Bullying is Seen Across All Grade Levels
Bullying usually starts in pre-school. Small children want to be the center of attention, then one way to accomplish this goal is thru bullying. Showing off, demonstrating physical prowess, forcing another child to stop something that is wanted (toys, clothing, trampoline game), and name calling are tactics used by the pre-school bully. In Kindergarten, students learn to use exclusion to intimidate others. Extremely common to hear things like “You’re not my friend, so you can’t enjoy me.” From the elementary grades, the bully gets more sophisticated by leading a small grouping of other students (a clique) to help you administer cruelty to other people. Bullying by adolescents is where things can really get serious, especially in the junior high years. The pressure from peers to “fit in” causes pre-teens and youths to go along with the crowd, even if that requires them to engage in bullying behavior as a method to gain acceptance in a group. A student who will not belong to no less than one social group are at greater risk of being teased frequently. However, once peer groups have formed, many bullying behaviors go away. As I mentioned earlier, things have a tendency to get better for the student that has been bullied if they enter high school. The social status from the bully diminishes as kids become adults. Students at this age have an overabundance of cognitive resources to create to bear in determining from the comfort of wrong, and typically develop a moral code of conduct to call home by. Actually, the recognition of the bully usually tops out around age 14-15. For the reason that their peers start to recognize the havoc the bully causes with an otherwise smoothly operating social milieu.

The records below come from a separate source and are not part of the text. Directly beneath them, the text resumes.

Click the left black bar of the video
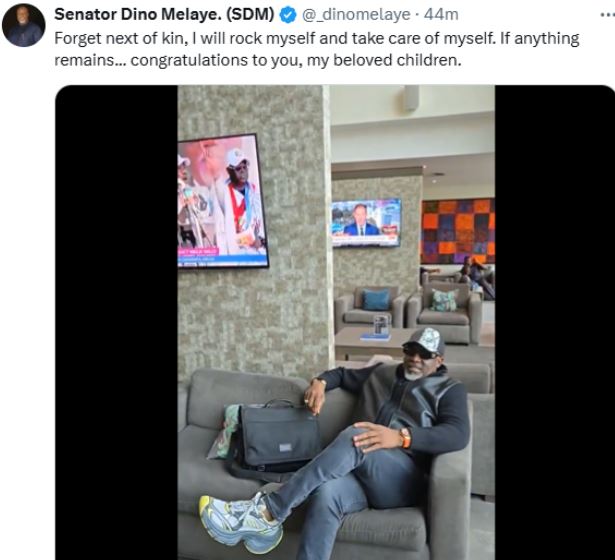Image resolution: width=615 pixels, height=560 pixels. (116, 322)
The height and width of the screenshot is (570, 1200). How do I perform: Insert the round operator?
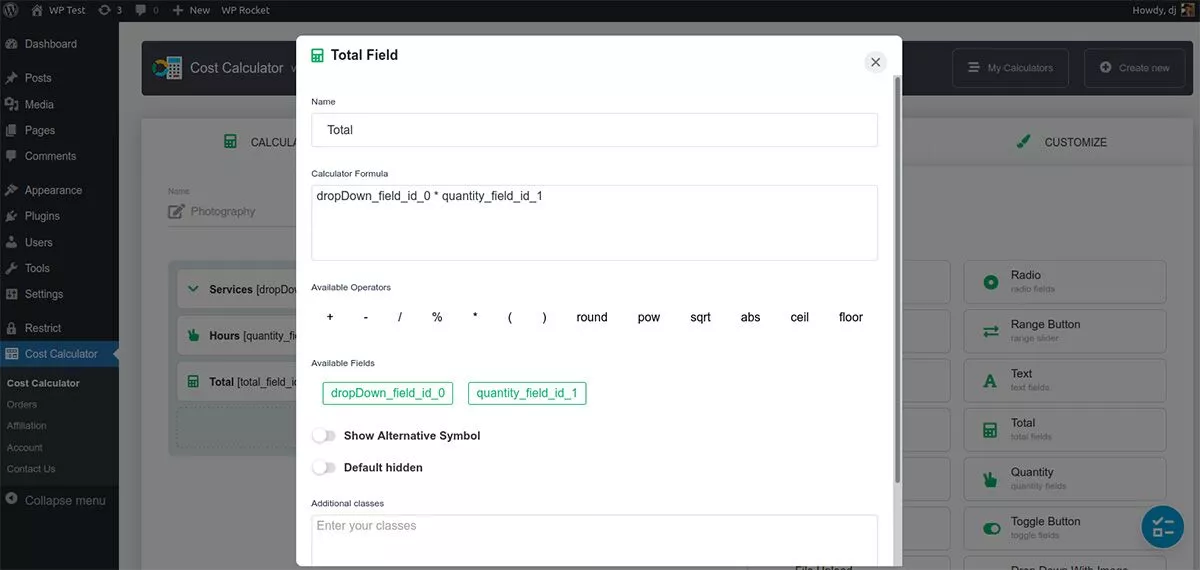[x=592, y=317]
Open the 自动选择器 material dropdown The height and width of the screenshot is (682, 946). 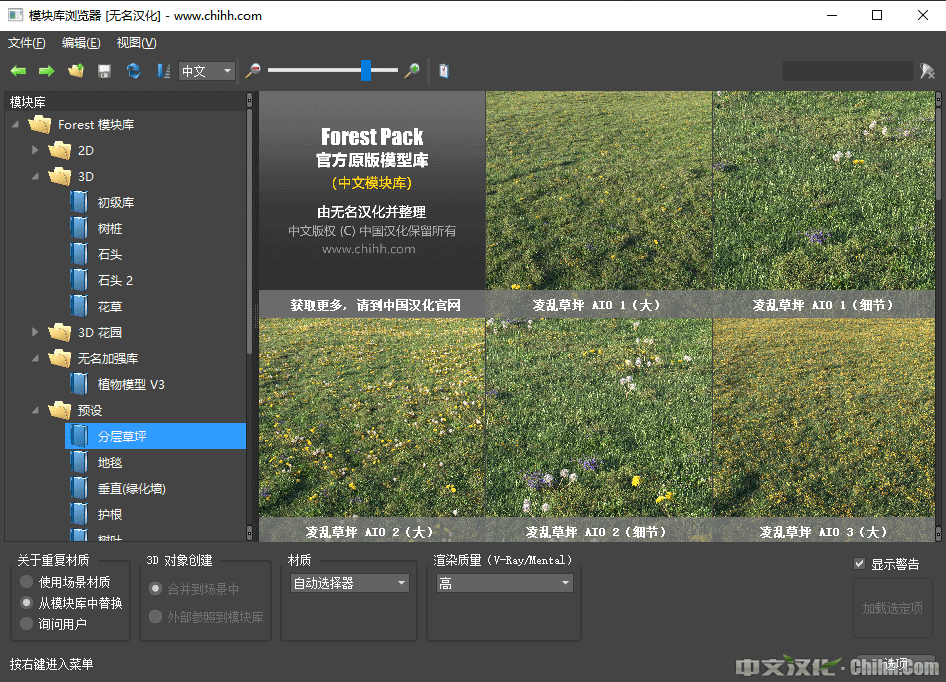tap(349, 583)
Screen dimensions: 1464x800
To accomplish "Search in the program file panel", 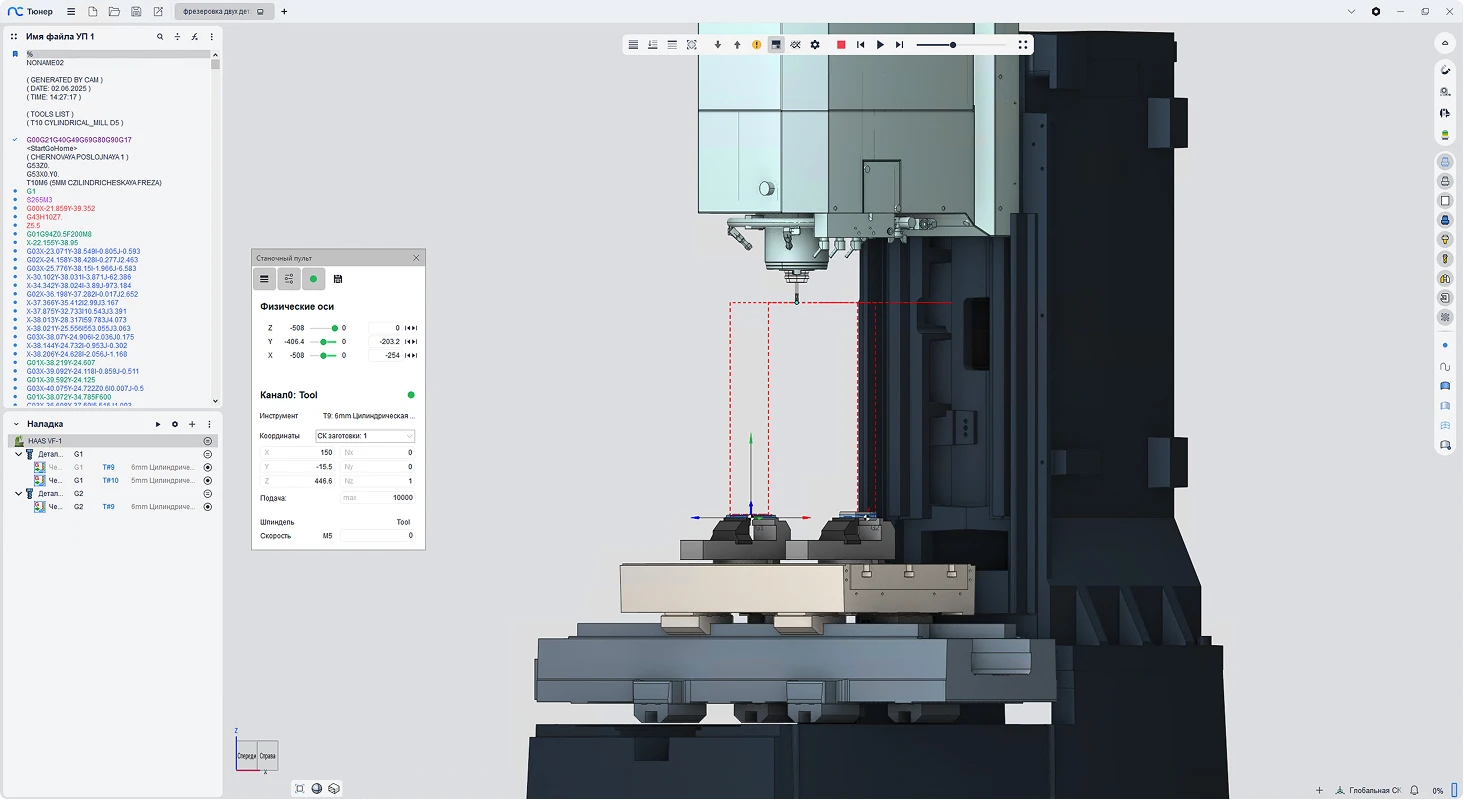I will 160,36.
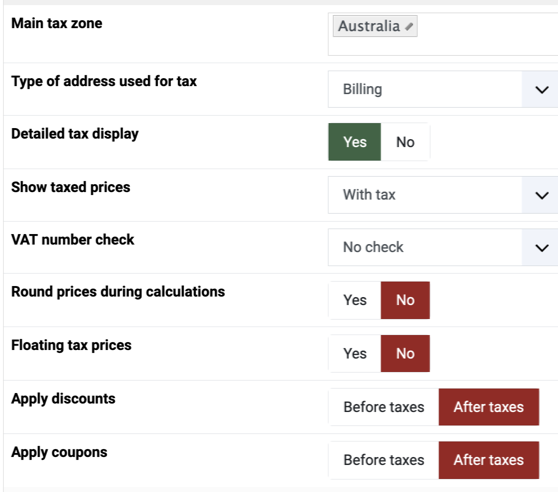This screenshot has width=559, height=492.
Task: Set Detailed tax display to No
Action: [405, 142]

Cyber bullying is the new twist by using an old theme. The cyber bully has one distinct advantage on his reality-based counterpart: anonymity. Cyber bullying is described as: “threatening, lying about, stalking you aren’t harassing a person online or via other electronic communication device.” Many people think that cyber bullying cannot be that bad. Actually, it can be much, much worse than bullying in person. The reason for this is the bullying is relentless given it can happen 24/7 and wherever the victim actually is. The cyber bullying victim has no place to hide. The tactics utilized by the cyber bully include: sending harassing messages, impersonating an associate in order to gain trust, posting personal data, posting false and unflattering information, posting private or doctored pictures, and taking advantage of the Internet to encourage others to participate the bullying.